[EXCERPT]:
----

Also people are very sensitive to jank/juddering/uneven movement. If the logic is running at a different rate to the rendering, the motion becomes uneven. For example logic at 45 Hz with rendering at 60 Hz means every rendered frame shows alternating step distances, e.g. 10px, 15px, 10px, 15px... given how sensitive people are to this (particularly when scrolling), I think the only solution would be to go for an integer multiple/divisor of the framerate to guarantee every rendered step moves the same distance. E.g. logic at 2x, 3x, or 1/2, 1/3.
...and then if you only run logic at an integer multiple/divisor, there is no solution - you can't choose a logic rate that covers all these display rates with smooth motion.
I think you may be missing or misinterpreting the part about interpolation/extrapolation. The idea is that the logic should run at a constant rate, while the rendering is a separate process that interpolates or extrapolates the logic steps to match any framerate the display uses. The render and the logic don't even need to be in sync, they could be different threads running in parallel on different cpu cores.
To use your example, if interpolation was used the result would be a smooth movement with no jank whatsoever:
*The gray balls represent the logic steps which are the real positions of the simulated object, while the red balls are the interpolated positions used just for rendering (they have no influence on the simulation).

----

[INFORMATION SHOWN]:
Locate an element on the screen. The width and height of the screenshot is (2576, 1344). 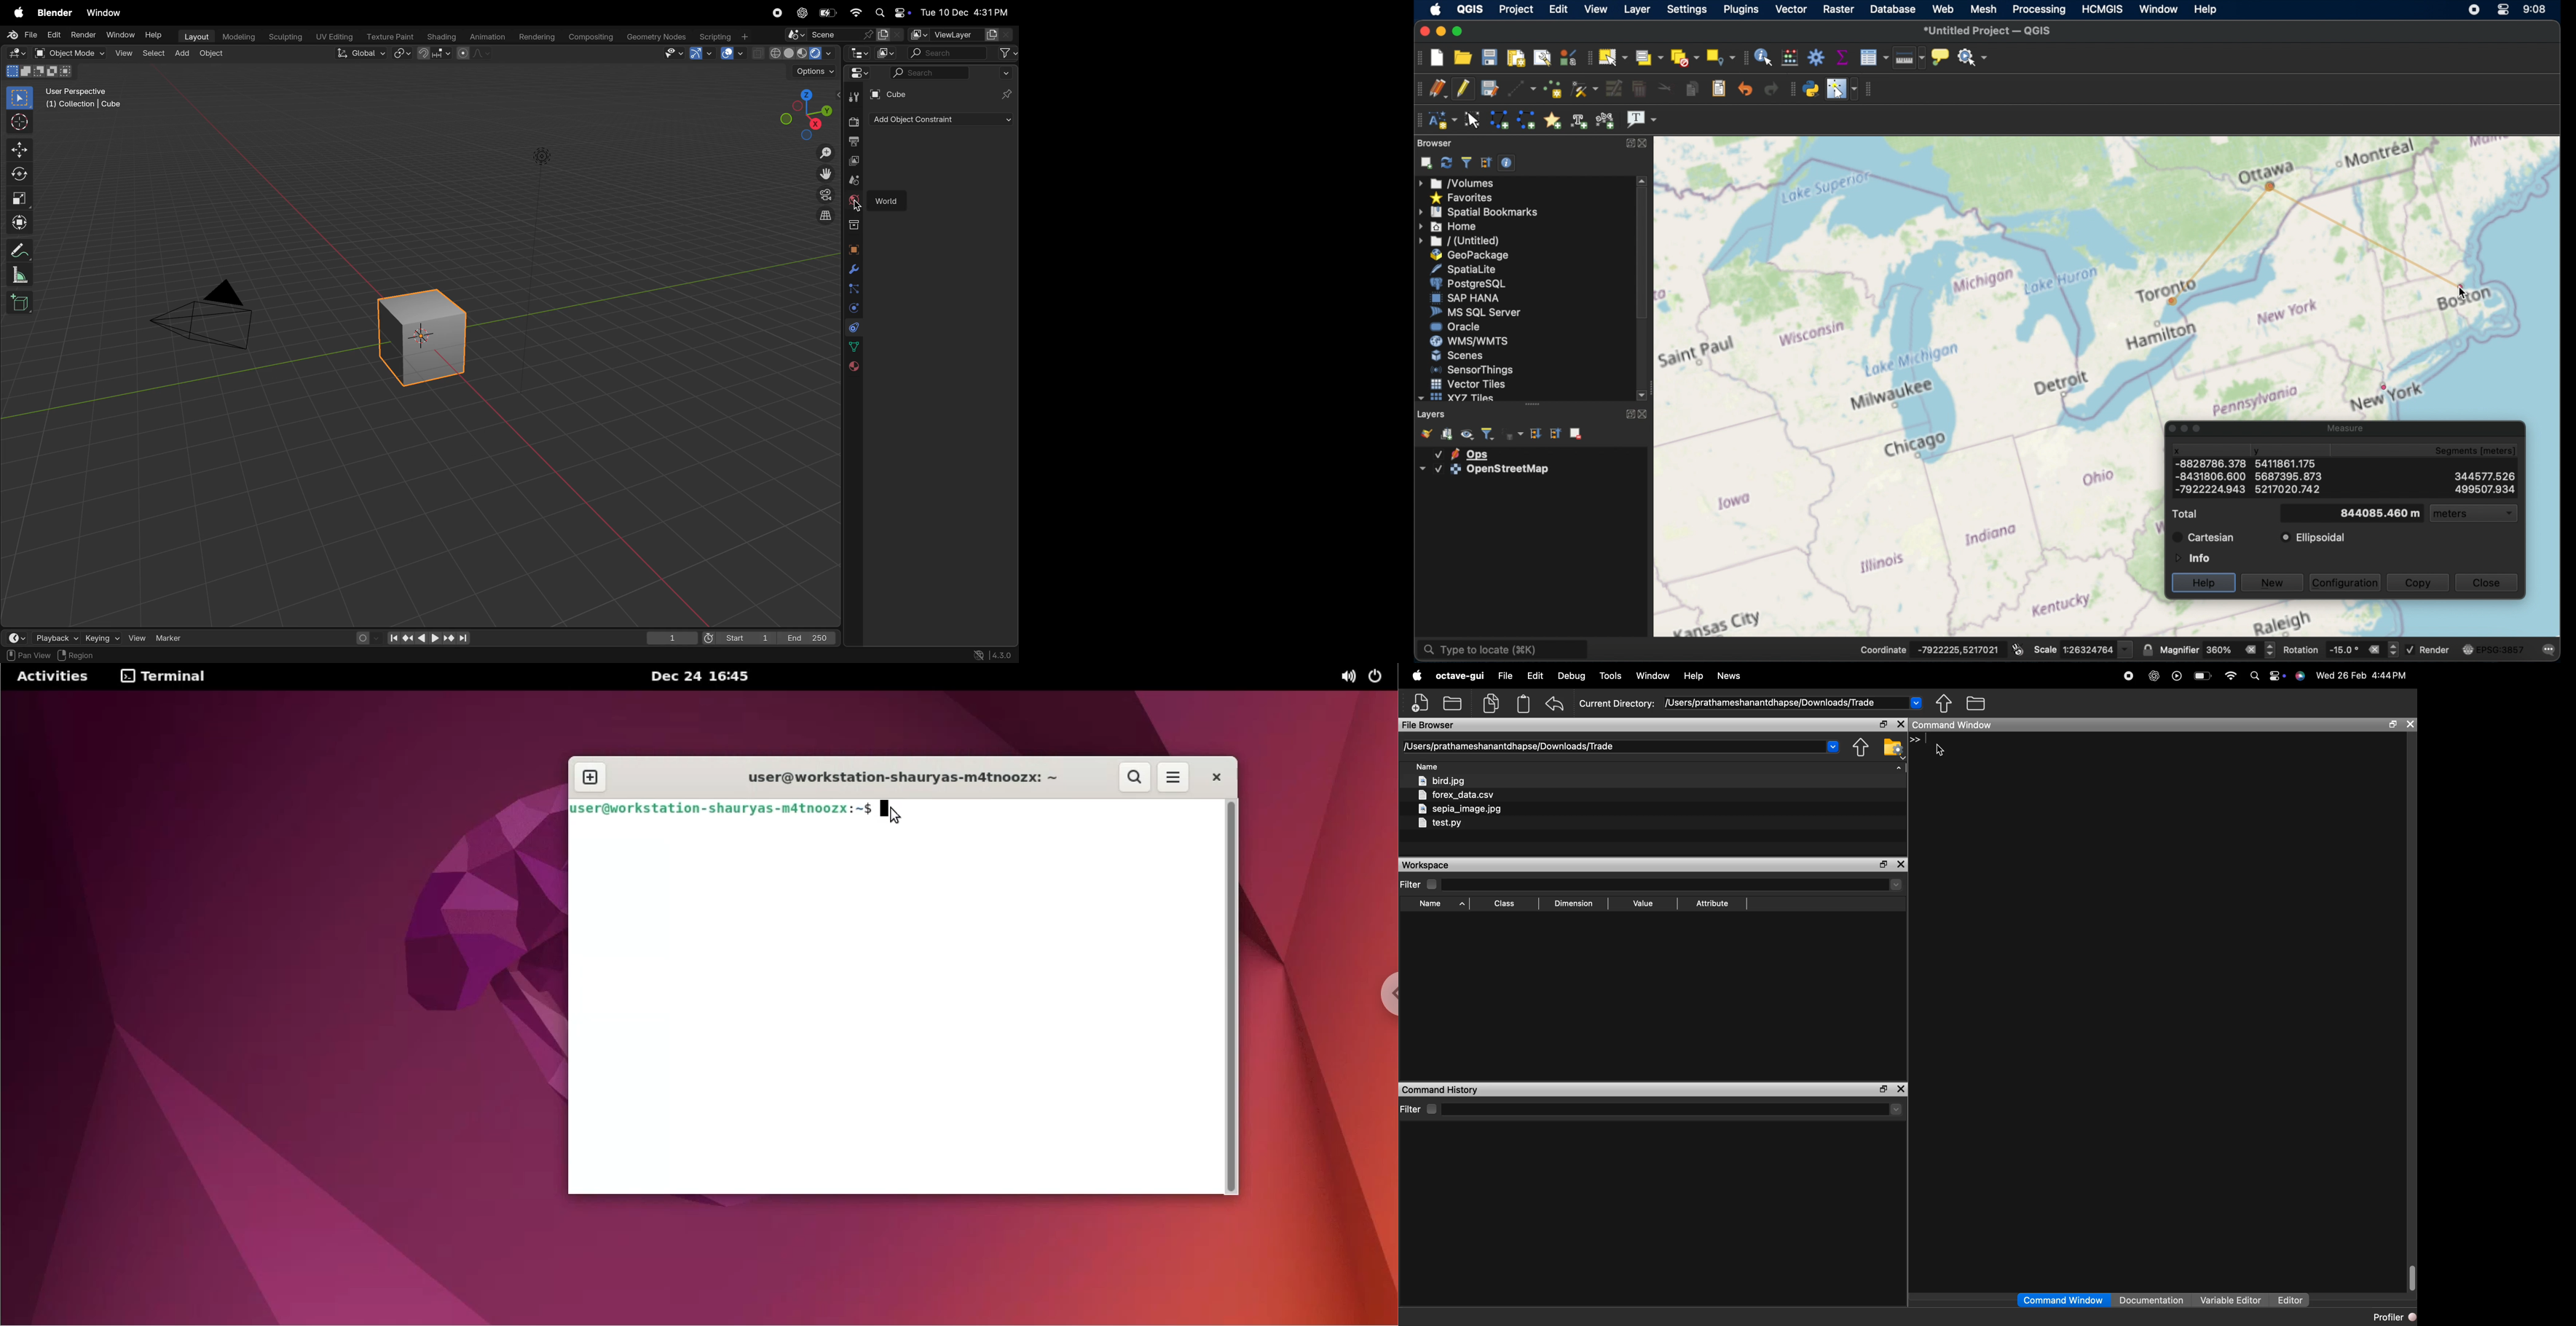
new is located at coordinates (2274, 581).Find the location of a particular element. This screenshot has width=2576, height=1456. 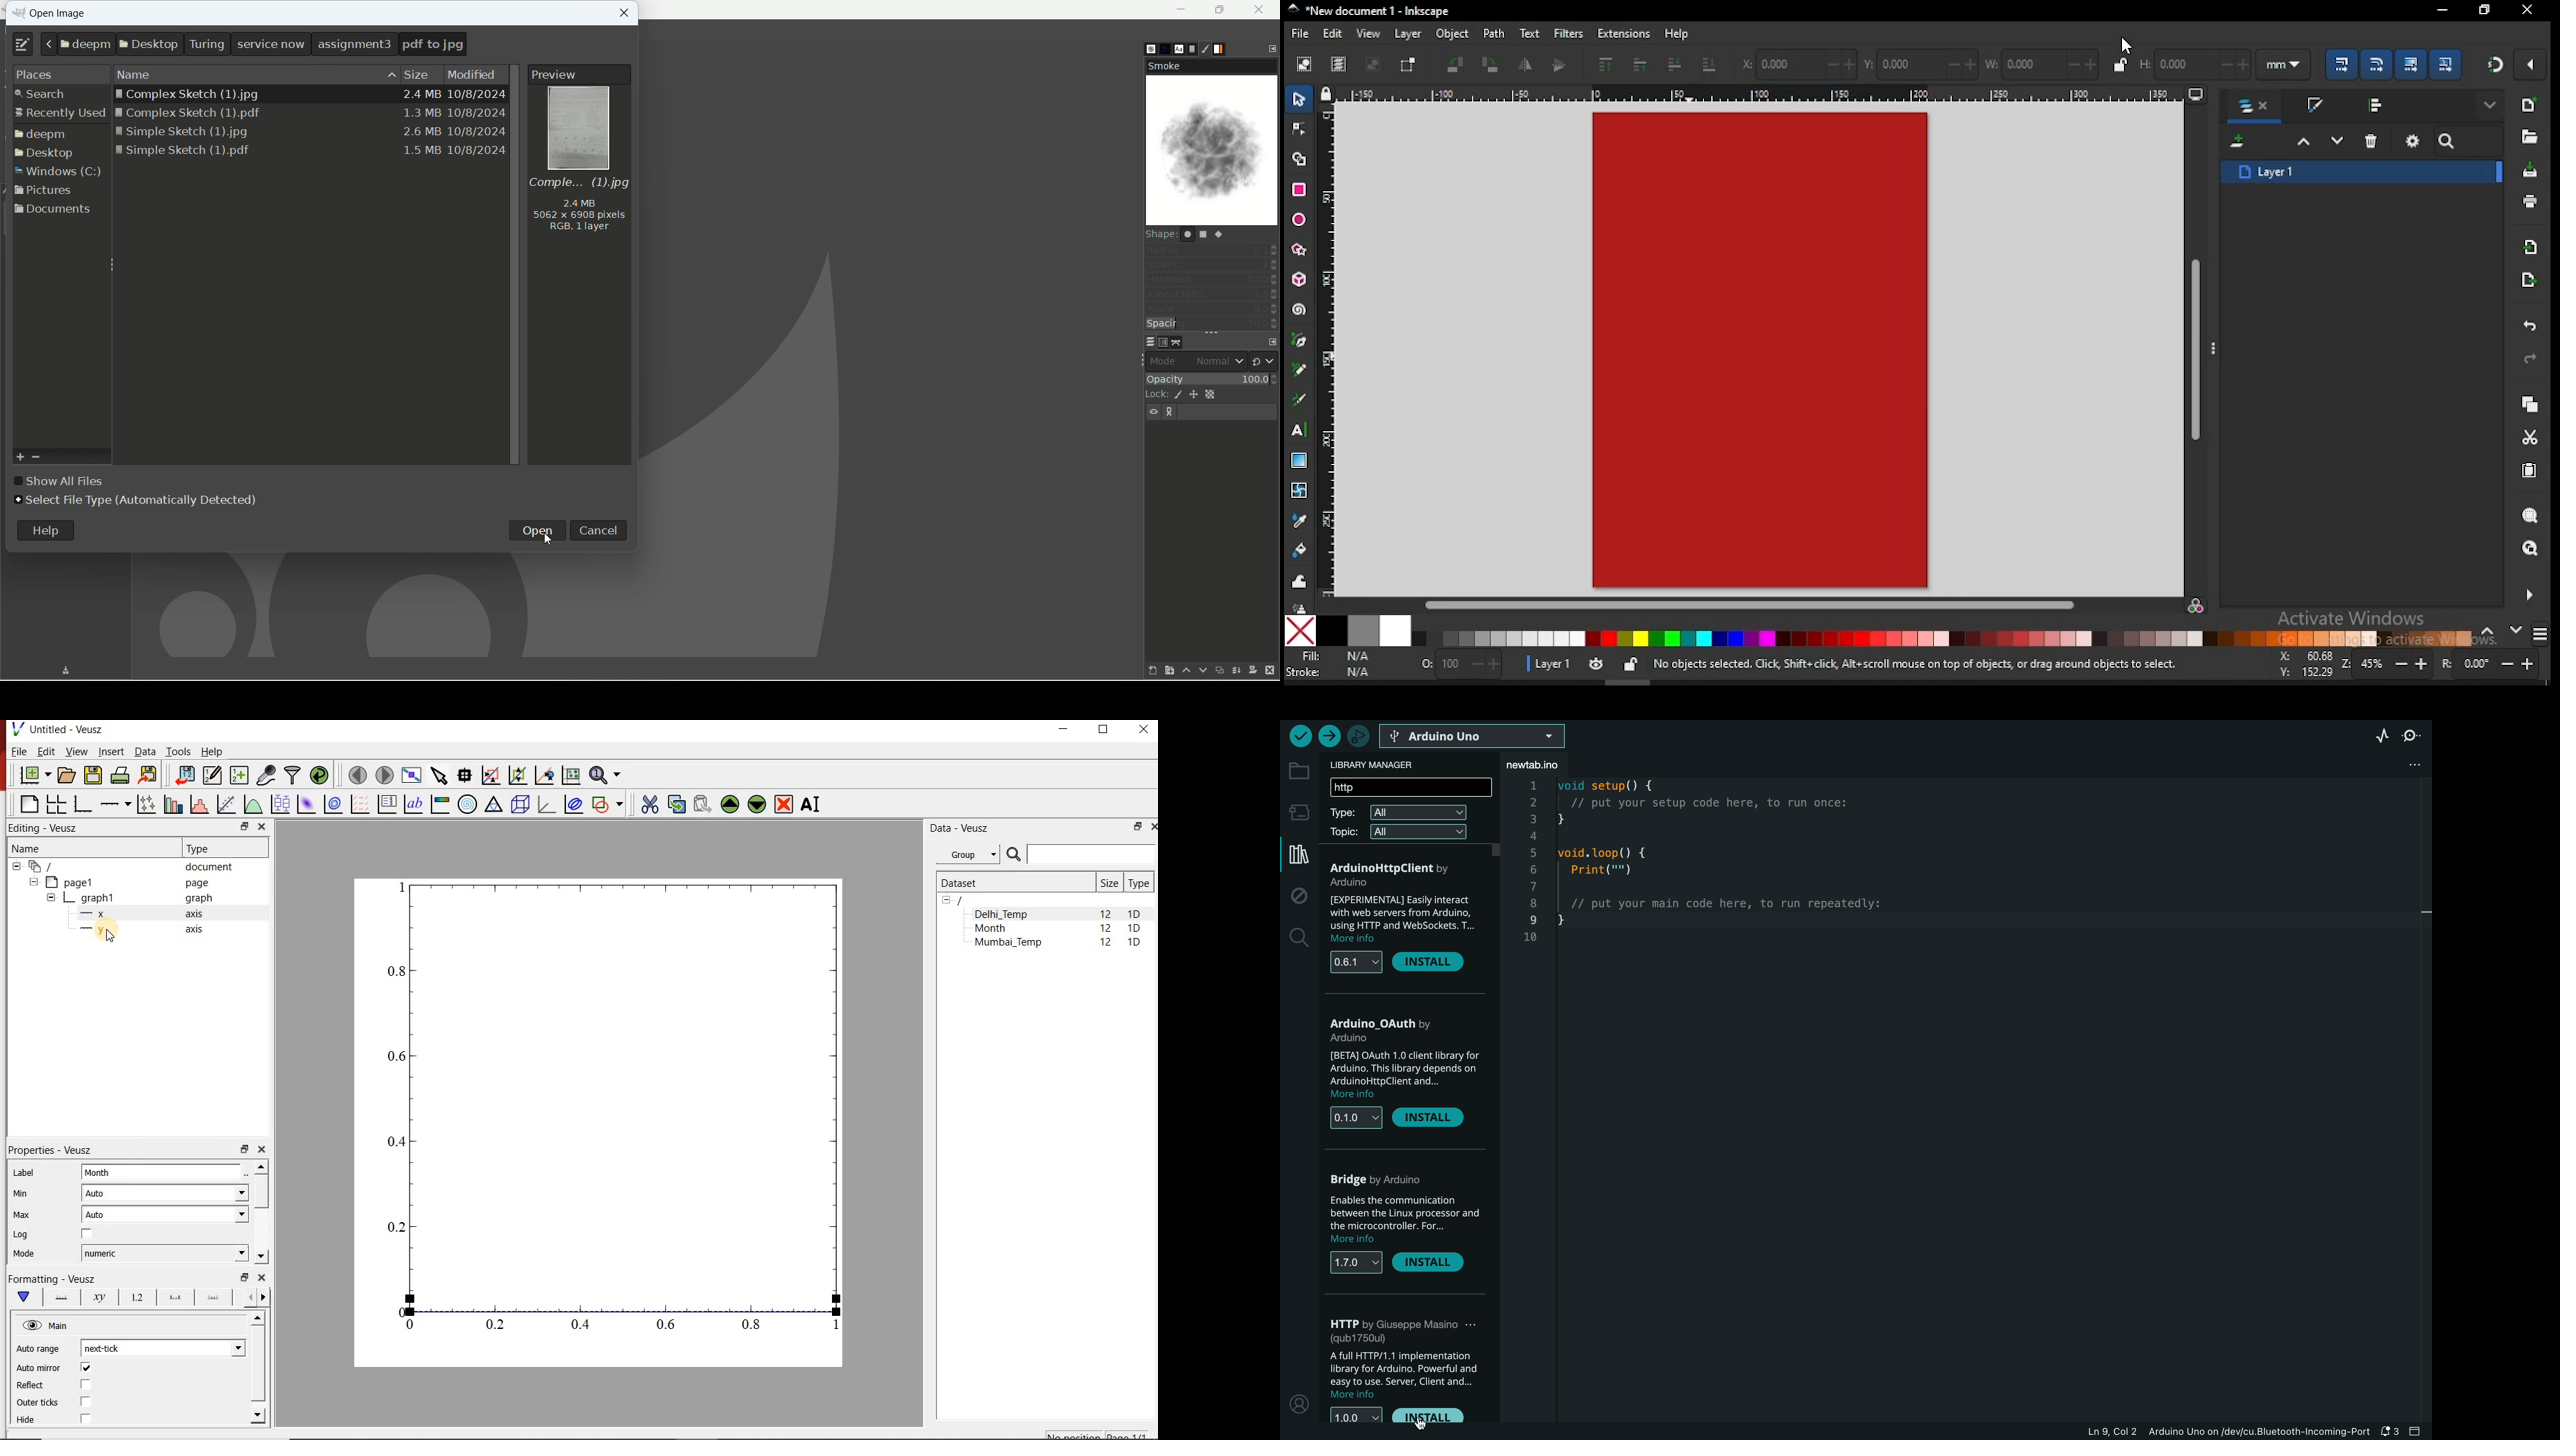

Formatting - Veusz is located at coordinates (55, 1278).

----

[WHAT IS BEING ASKED]:
Reproduce verbatim the passage of the thread on logic and rendering rates between "I think you" and "different cpu cores.", inclusive.

[WRITTEN ANSWER]:
I think you may be missing or misinterpreting the part about interpolation/extrapolation. The idea is that the logic should run at a constant rate, while the rendering is a separate process that interpolates or extrapolates the logic steps to match any framerate the display uses. The render and the logic don't even need to be in sync, they could be different threads running in parallel on different cpu cores.